Claimant's motion to strike defendant's answer is denied. Claimant's motion for summary judgment is denied. That portion of the claim pertaining to defendant's alleged denial of barber services to claimant is dismissed.

February 4, 2008
Binghamton, New York

HON. CATHERINE C. SCHAEWE
Judge of the Court of Claims


The following papers were read on claimant’s motion:

1) Motion for Partial Summary Judgment filed on October 29, 2007; Affidavit of Shawn Green sworn to on October 23, 2007; Memorandum of Law dated October 23, 2007, and attached exhibits.

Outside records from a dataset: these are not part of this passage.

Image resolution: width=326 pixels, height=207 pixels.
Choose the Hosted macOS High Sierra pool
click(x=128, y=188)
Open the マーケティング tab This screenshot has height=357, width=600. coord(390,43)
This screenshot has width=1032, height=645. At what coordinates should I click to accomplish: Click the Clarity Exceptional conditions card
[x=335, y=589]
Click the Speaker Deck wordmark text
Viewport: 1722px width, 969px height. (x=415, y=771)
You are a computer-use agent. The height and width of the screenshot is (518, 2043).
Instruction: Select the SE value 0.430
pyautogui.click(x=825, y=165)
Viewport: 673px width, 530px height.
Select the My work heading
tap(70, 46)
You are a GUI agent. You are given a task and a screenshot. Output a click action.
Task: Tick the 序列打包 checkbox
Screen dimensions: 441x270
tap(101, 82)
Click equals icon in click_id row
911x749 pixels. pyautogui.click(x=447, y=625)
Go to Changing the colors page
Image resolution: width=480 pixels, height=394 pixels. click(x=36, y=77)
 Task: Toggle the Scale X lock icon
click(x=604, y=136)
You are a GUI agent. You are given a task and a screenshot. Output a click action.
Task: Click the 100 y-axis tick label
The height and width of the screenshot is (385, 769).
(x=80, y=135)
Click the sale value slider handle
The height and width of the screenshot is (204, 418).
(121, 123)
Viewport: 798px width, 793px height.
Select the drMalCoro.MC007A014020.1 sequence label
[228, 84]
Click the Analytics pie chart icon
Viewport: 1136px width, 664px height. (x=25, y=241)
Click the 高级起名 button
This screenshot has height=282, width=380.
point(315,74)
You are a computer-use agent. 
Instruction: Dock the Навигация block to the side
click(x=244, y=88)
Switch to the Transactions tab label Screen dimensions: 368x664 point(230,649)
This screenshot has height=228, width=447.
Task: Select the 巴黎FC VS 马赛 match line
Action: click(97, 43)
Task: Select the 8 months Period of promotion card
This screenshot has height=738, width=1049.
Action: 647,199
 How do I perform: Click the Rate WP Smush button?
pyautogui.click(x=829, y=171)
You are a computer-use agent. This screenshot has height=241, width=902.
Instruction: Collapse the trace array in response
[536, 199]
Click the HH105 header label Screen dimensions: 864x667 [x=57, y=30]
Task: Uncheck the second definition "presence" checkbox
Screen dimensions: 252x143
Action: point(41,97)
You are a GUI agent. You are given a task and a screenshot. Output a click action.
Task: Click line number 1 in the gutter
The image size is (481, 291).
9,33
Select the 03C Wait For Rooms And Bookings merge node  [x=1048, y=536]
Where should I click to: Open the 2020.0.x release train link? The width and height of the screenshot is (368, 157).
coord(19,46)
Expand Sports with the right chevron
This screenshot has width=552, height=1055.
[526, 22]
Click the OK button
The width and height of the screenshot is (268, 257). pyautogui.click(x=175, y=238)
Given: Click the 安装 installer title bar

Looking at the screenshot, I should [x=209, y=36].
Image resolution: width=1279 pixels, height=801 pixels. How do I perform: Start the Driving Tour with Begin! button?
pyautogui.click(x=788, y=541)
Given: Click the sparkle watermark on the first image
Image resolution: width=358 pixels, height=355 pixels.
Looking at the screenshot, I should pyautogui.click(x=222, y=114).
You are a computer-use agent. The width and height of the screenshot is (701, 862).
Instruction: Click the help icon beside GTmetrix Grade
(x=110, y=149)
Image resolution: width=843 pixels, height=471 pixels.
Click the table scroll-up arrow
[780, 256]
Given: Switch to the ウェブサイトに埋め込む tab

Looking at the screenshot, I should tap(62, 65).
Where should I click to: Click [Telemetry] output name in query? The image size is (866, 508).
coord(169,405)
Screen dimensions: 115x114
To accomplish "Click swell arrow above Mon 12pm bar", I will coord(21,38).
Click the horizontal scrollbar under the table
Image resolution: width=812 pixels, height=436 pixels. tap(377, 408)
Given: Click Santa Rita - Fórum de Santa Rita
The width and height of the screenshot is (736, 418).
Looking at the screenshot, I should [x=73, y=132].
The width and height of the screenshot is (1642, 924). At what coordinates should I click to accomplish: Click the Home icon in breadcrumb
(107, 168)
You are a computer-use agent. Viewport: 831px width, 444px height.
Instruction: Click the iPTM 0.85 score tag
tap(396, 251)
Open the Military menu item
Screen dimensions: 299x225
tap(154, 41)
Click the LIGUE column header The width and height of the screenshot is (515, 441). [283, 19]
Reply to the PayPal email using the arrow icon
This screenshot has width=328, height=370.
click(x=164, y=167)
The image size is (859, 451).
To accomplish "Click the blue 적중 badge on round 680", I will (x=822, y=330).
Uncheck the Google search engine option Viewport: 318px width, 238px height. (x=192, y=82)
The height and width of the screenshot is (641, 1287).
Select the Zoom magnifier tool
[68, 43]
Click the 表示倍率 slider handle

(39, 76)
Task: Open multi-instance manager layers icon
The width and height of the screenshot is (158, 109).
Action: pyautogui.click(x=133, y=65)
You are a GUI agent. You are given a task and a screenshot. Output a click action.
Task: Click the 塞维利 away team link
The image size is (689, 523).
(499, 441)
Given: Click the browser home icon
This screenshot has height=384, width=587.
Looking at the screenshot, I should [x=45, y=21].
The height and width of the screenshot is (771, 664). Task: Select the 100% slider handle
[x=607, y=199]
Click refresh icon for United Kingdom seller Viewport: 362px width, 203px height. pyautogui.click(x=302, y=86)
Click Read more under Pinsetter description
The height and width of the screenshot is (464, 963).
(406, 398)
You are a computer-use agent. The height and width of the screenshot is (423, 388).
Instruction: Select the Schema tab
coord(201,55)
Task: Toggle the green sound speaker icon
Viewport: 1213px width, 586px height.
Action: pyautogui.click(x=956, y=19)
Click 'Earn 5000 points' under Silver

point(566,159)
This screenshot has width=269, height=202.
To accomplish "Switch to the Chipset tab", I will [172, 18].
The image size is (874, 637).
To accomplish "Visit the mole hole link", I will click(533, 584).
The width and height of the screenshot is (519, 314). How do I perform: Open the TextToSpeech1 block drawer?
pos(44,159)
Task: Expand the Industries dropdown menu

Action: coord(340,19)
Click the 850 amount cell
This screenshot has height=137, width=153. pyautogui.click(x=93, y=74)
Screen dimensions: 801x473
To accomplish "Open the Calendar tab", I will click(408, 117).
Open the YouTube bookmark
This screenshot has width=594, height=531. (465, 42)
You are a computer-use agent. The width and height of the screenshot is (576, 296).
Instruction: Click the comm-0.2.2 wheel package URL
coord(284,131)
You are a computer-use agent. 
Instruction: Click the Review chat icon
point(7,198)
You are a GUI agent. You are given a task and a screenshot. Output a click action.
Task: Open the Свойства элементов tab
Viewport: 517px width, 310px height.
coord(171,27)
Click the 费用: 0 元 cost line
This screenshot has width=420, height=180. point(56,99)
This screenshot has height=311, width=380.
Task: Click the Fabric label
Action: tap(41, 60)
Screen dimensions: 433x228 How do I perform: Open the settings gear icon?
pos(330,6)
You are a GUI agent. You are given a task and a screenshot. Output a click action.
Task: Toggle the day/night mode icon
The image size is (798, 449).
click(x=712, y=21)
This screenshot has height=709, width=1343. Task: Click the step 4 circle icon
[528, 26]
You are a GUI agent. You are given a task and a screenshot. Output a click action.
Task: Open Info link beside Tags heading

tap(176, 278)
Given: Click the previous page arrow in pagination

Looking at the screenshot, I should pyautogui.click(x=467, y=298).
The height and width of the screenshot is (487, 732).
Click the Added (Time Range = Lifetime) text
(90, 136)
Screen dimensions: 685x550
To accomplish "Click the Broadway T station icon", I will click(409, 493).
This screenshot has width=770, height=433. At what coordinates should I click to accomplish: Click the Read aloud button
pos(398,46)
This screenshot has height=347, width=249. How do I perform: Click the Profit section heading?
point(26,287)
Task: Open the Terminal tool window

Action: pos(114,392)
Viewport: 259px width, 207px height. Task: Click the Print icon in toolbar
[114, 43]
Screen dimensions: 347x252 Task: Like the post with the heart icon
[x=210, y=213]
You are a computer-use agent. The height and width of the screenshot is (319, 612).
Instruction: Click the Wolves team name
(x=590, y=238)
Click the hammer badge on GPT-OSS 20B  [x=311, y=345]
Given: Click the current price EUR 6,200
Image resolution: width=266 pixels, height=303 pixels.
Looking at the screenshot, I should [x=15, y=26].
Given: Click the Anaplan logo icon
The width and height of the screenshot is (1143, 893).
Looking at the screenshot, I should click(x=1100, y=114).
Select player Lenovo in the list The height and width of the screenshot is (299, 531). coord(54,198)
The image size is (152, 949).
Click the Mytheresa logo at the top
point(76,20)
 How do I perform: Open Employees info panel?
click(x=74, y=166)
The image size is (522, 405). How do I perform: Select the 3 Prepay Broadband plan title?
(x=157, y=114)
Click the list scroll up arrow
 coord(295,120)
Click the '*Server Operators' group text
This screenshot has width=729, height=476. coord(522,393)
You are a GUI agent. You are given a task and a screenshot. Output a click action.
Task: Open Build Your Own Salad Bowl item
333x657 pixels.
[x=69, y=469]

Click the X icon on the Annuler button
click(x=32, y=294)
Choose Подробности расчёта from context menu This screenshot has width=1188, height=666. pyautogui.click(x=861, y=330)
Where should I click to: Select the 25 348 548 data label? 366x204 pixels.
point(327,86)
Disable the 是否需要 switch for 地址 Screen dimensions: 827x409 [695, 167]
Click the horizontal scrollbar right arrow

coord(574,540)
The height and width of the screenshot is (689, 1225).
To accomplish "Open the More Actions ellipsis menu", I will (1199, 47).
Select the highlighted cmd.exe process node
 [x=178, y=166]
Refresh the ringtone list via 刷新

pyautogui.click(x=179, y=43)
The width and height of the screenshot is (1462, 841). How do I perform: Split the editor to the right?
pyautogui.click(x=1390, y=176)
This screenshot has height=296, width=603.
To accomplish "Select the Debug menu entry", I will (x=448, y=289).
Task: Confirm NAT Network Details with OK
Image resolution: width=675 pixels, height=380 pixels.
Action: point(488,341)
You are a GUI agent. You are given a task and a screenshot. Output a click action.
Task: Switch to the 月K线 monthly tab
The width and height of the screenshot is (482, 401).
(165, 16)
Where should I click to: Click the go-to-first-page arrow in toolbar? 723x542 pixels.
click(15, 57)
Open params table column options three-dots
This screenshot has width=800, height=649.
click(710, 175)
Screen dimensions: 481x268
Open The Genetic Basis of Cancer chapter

2) Affirmation in Opposition of James E. Shoemaker, AAG, dated November 21, 2007, and attached exhibits.


3) Reply of Shawn Green filed on December 3, 2007.

Filed papers: Claim filed on June 21, 2004; Verified Answer filed on July 23, 2004; Supplemental Claim filed on July 19, 2004; Verified Answer to Supplemental Claim filed on August 16, 2004.

[1]. Claimant has filed numerous motions regarding this particular claim over the years, including multiple motions to compel discovery, and at least two motions for partial summary judgment on the issue of liability, both of which were denied (Green v State of New York, Ct Cl, Dec. 26, 2007, Schaewe, J., Claim No. 109512, Motion No. M-73700; Green v State of New York, Ct Cl, Sept. 26, 2005, Lebous, J., Claim No. 109512, Motion No. M-70591 [UID # 2005-019-572]).

[2]. In Green v State of New York (Ct Cl, Sept. 26, 2005, Lebous, J., Claim No. 109512, Motion No.
M-70591 [UID # 2005-019-572], supra), claimant also requested that the Court strike defendant's affirmative defenses, which request was denied by the Court as well.
[3]. Claimant's assertion in his reply papers that “[t]he essential elements for breach of duty claim has [sic] been met with [defendant's] failure to assert the threat a hair styles [sic] like braids present [sic] to the safety or security of facility” is, needless to say, an inaccurate statement of the burden of proof in this case.